▶ [Extracted data]:
───

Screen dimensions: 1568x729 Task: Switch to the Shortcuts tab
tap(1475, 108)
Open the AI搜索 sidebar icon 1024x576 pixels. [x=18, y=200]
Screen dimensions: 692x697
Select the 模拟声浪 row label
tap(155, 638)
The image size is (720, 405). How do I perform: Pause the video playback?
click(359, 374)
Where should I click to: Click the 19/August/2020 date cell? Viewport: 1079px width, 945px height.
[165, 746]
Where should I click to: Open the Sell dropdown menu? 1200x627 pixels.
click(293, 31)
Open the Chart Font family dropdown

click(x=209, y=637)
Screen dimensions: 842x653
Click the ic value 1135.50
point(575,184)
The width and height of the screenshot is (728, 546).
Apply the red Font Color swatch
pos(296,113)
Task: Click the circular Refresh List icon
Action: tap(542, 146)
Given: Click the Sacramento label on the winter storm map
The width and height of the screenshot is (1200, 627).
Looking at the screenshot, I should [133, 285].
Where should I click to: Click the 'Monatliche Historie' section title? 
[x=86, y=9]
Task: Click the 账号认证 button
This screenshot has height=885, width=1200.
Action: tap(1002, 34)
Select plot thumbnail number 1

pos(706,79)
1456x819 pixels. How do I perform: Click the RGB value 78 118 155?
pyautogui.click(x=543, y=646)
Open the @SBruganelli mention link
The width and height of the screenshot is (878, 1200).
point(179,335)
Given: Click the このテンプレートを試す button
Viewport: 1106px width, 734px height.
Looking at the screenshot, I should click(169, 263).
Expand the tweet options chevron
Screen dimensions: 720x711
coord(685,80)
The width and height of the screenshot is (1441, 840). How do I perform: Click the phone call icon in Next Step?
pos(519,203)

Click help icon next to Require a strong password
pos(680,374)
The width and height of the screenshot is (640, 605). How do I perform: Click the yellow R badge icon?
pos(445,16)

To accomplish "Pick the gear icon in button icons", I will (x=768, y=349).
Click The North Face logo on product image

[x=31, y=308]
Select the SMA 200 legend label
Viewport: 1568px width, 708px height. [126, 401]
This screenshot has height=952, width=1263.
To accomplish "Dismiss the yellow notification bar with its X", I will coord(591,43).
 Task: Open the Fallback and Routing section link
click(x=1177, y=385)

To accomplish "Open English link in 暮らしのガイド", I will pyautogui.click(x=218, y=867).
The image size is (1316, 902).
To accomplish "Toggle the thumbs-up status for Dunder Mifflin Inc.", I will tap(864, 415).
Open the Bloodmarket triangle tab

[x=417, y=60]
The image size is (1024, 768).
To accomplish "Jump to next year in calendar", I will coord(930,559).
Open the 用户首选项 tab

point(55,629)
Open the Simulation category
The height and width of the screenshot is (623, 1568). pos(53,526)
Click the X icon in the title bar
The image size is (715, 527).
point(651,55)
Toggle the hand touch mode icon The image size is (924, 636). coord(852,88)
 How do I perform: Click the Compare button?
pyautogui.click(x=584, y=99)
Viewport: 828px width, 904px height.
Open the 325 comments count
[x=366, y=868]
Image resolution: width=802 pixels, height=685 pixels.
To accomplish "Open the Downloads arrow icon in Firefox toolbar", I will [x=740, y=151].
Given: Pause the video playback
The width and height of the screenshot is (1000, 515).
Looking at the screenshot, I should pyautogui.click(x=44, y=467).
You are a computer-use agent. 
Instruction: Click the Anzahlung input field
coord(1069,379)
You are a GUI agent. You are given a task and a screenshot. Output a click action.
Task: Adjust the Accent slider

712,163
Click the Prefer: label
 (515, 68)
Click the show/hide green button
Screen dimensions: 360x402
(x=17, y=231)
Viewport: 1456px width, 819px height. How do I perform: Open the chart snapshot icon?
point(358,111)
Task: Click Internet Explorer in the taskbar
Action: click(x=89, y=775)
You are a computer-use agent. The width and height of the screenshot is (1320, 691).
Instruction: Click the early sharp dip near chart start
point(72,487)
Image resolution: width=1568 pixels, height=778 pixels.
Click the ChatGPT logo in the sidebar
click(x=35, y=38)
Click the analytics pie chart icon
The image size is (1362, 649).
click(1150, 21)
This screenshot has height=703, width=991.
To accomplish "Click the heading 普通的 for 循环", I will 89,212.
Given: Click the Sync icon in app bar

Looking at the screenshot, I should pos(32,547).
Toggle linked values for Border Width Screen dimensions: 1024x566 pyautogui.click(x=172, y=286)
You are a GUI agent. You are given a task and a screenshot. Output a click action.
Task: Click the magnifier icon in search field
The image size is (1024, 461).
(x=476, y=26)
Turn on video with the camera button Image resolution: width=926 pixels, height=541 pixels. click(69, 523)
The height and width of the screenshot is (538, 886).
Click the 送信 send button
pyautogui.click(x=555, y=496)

───

Keeping every line exactly as it is, copy all the records.

▶ [Result]:
Screen dimensions: 1568x729 Task: Switch to the Shortcuts tab
tap(1475, 108)
Open the AI搜索 sidebar icon 1024x576 pixels. [x=18, y=200]
Screen dimensions: 692x697
Select the 模拟声浪 row label
tap(155, 638)
The image size is (720, 405). How do I perform: Pause the video playback?
click(359, 374)
Where should I click to: Click the 19/August/2020 date cell? Viewport: 1079px width, 945px height.
[165, 746]
Where should I click to: Open the Sell dropdown menu? 1200x627 pixels.
click(293, 31)
Open the Chart Font family dropdown

click(x=209, y=637)
Screen dimensions: 842x653
Click the ic value 1135.50
point(575,184)
The width and height of the screenshot is (728, 546).
Apply the red Font Color swatch
pos(296,113)
Task: Click the circular Refresh List icon
Action: tap(542, 146)
Given: Click the Sacramento label on the winter storm map
The width and height of the screenshot is (1200, 627).
Looking at the screenshot, I should [133, 285].
Where should I click to: Click the 'Monatliche Historie' section title? 
[x=86, y=9]
Task: Click the 账号认证 button
This screenshot has height=885, width=1200.
Action: tap(1002, 34)
Select plot thumbnail number 1

pos(706,79)
1456x819 pixels. How do I perform: Click the RGB value 78 118 155?
pyautogui.click(x=543, y=646)
Open the @SBruganelli mention link
The width and height of the screenshot is (878, 1200).
point(179,335)
Given: Click the このテンプレートを試す button
Viewport: 1106px width, 734px height.
Looking at the screenshot, I should click(169, 263).
Expand the tweet options chevron
Screen dimensions: 720x711
coord(685,80)
The width and height of the screenshot is (1441, 840). How do I perform: Click the phone call icon in Next Step?
pos(519,203)

Click help icon next to Require a strong password
pos(680,374)
The width and height of the screenshot is (640, 605). How do I perform: Click the yellow R badge icon?
pos(445,16)

To accomplish "Pick the gear icon in button icons", I will (x=768, y=349).
Click The North Face logo on product image

[x=31, y=308]
Select the SMA 200 legend label
Viewport: 1568px width, 708px height. [126, 401]
This screenshot has height=952, width=1263.
To accomplish "Dismiss the yellow notification bar with its X", I will coord(591,43).
 Task: Open the Fallback and Routing section link
click(x=1177, y=385)

To accomplish "Open English link in 暮らしのガイド", I will pyautogui.click(x=218, y=867).
The image size is (1316, 902).
To accomplish "Toggle the thumbs-up status for Dunder Mifflin Inc.", I will tap(864, 415).
Open the Bloodmarket triangle tab

[x=417, y=60]
The image size is (1024, 768).
To accomplish "Jump to next year in calendar", I will coord(930,559).
Open the 用户首选项 tab

point(55,629)
Open the Simulation category
The height and width of the screenshot is (623, 1568). pos(53,526)
Click the X icon in the title bar
The image size is (715, 527).
point(651,55)
Toggle the hand touch mode icon The image size is (924, 636). coord(852,88)
 How do I perform: Click the Compare button?
pyautogui.click(x=584, y=99)
Viewport: 828px width, 904px height.
Open the 325 comments count
[x=366, y=868]
Image resolution: width=802 pixels, height=685 pixels.
To accomplish "Open the Downloads arrow icon in Firefox toolbar", I will [x=740, y=151].
Given: Pause the video playback
The width and height of the screenshot is (1000, 515).
Looking at the screenshot, I should pyautogui.click(x=44, y=467).
You are a computer-use agent. 
Instruction: Click the Anzahlung input field
coord(1069,379)
You are a GUI agent. You are given a task and a screenshot. Output a click action.
Task: Adjust the Accent slider

712,163
Click the Prefer: label
 (515, 68)
Click the show/hide green button
Screen dimensions: 360x402
(x=17, y=231)
Viewport: 1456px width, 819px height. How do I perform: Open the chart snapshot icon?
point(358,111)
Task: Click Internet Explorer in the taskbar
Action: click(x=89, y=775)
You are a computer-use agent. The width and height of the screenshot is (1320, 691).
Instruction: Click the early sharp dip near chart start
point(72,487)
Image resolution: width=1568 pixels, height=778 pixels.
Click the ChatGPT logo in the sidebar
click(x=35, y=38)
Click the analytics pie chart icon
The image size is (1362, 649).
click(1150, 21)
This screenshot has height=703, width=991.
To accomplish "Click the heading 普通的 for 循环", I will 89,212.
Given: Click the Sync icon in app bar

Looking at the screenshot, I should pos(32,547).
Toggle linked values for Border Width Screen dimensions: 1024x566 pyautogui.click(x=172, y=286)
You are a GUI agent. You are given a task and a screenshot. Output a click action.
Task: Click the magnifier icon in search field
The image size is (1024, 461).
(x=476, y=26)
Turn on video with the camera button Image resolution: width=926 pixels, height=541 pixels. click(69, 523)
The height and width of the screenshot is (538, 886).
Click the 送信 send button
pyautogui.click(x=555, y=496)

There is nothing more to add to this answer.